Thursday, January 24, 2008

Weeping over Jerusalem

It is special to get to be in Jerusalem, but it often leaves me sad. First, just the history of conquests (so many in the name of some religion) and the centuries of rebuilding and more destruction and more rebuilding leave you wondering about all the violence and hatred people are capable of. And then there's the ever-present tension of all the faiths wanting the hottest real estate in religion, the temple mount. Finally, there also something about the sadness in the people of the streets that just kind of soaks in.

So, by the time we got to the Dominus Flavit Church on the Mount of Olives, I was more in the mind frame for the place than I realized. The Church, built in the shape of a teardrop, signifies Jesus weeping over Jerusalem. The reading was from Matthew 23 where Jesus said, "Oh, Jerusalem, Jerusalem, how often I wanted to gather your children as a hen gathers her young under her wings. But you would not."
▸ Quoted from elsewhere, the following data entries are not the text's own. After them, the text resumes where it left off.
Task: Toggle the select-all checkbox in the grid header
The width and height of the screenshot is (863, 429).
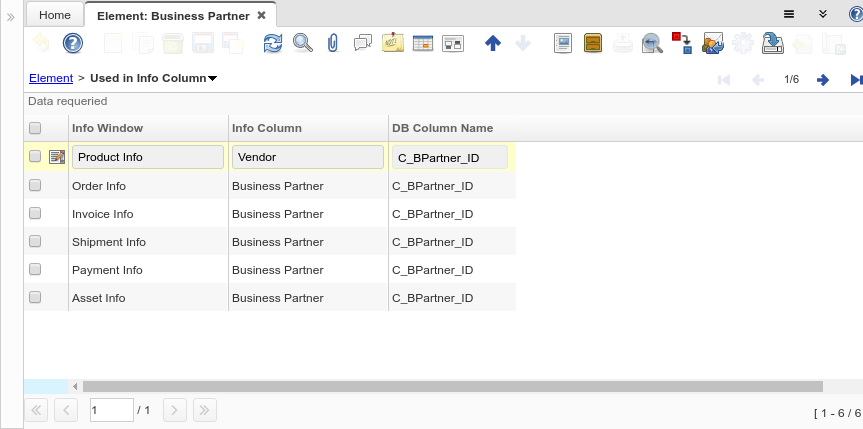Action: [35, 128]
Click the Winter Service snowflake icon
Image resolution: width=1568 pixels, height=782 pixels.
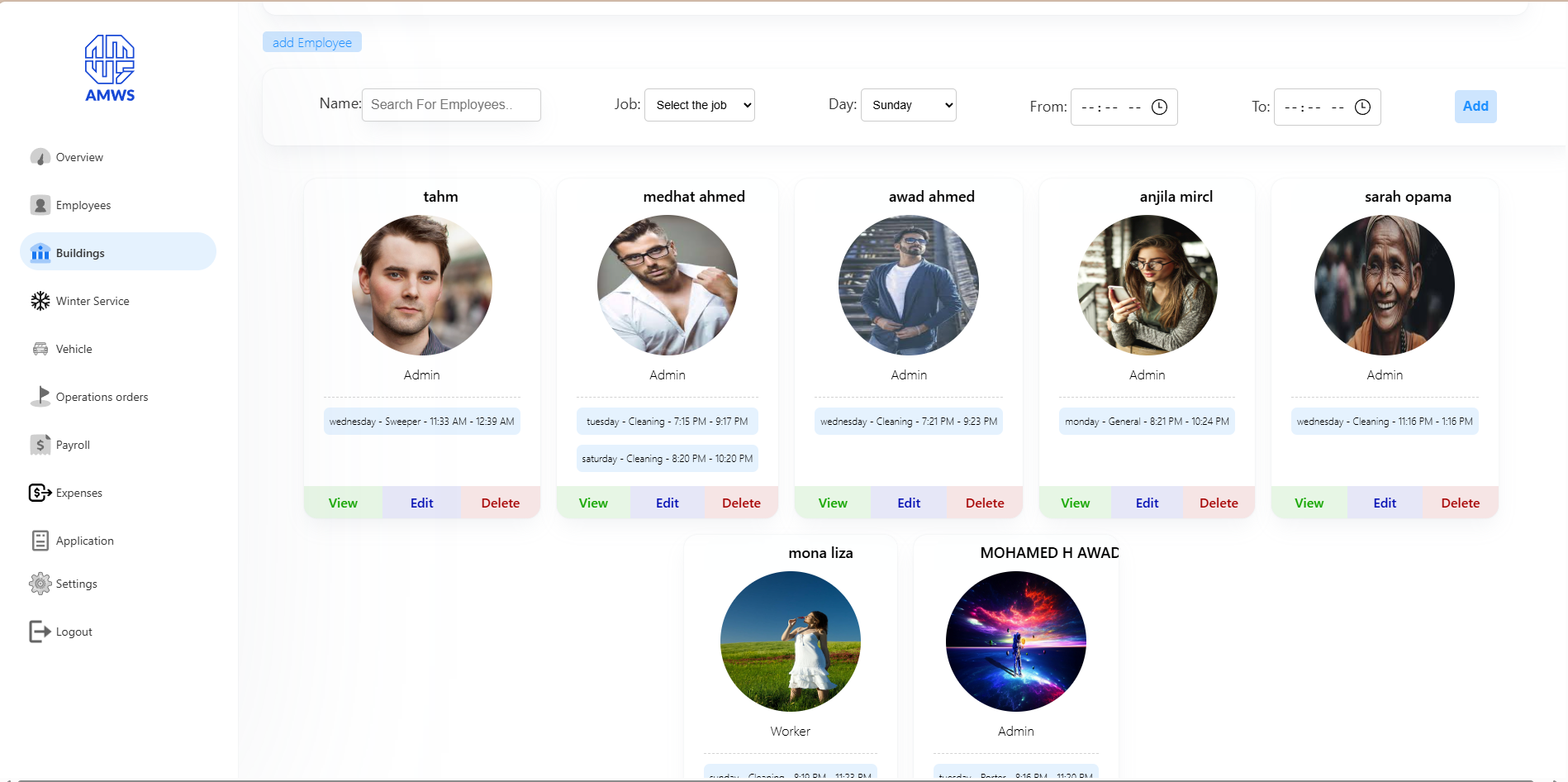coord(40,301)
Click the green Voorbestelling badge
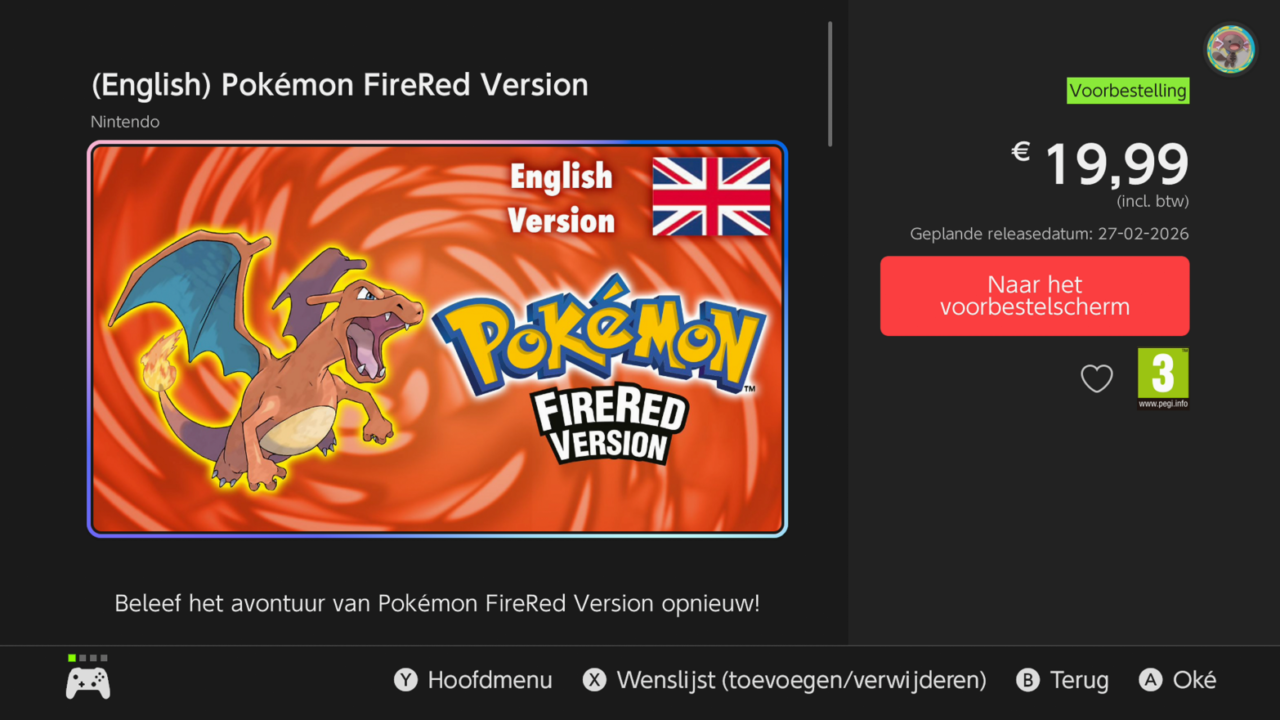 tap(1128, 91)
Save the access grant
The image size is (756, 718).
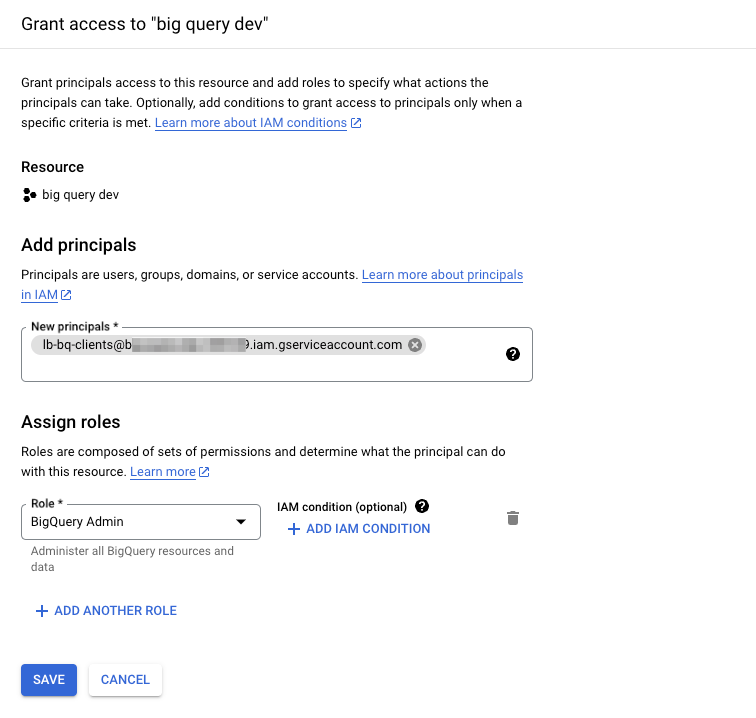pyautogui.click(x=48, y=680)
Maybe I was just tired from all the walking we did today. But as we left there and walked down by the Garden of Gethsemane to the Church of the Agony (supposedly at the place where Jesus prayed and was arrested), I just wanted a Redeemer to show up and remove the sadness of the place. And believe me, I was longing for the kind of redeemer Judas was most likely hoping Jesus would turn out to be: a redeemer who was ready to use power and might to whip the place into shape.

Sometimes when you feel some of the brokenness of the world, you simply want it fixed. You don't want a plan, or good intentions, or promises, or a chance to demonstrate your faith. You just want the sick made well, and the lonely to laugh out the cackel of companionship. You want shalom delivered on a silver platter.

But it sure doesn't happen that way. Jesus walks the way of suffering and turns and asks "When are you going to figure it out?" (I think that quote is in there somewhere!:) And that's what I was feeling in the church of tears today.

What revived me for the rest of the pilgrimage, you ask? Surely you asked... A young woman, dressed in garments that indicated she was probably a novitiate for the Carmelite nuns, sat quietly in prayer throughout our time there. There it was, a juxtoposition of chaos and grace.
Down the hillside it dawned on me, I had the chaos, thinking about the chaotic evil of the world, and she had the grace, calmly placing life under God's control. I remembered a verse learned in childhood and suddenly realized for the first time that it has a much broader band of application: Weeping may endure for a night, but joy cometh in the morning." Such is life in the hands of God.


1 comment:

Rev. Jean said...

Thank you for sharing your journey. For some of us this is the only way we know the Holy Land.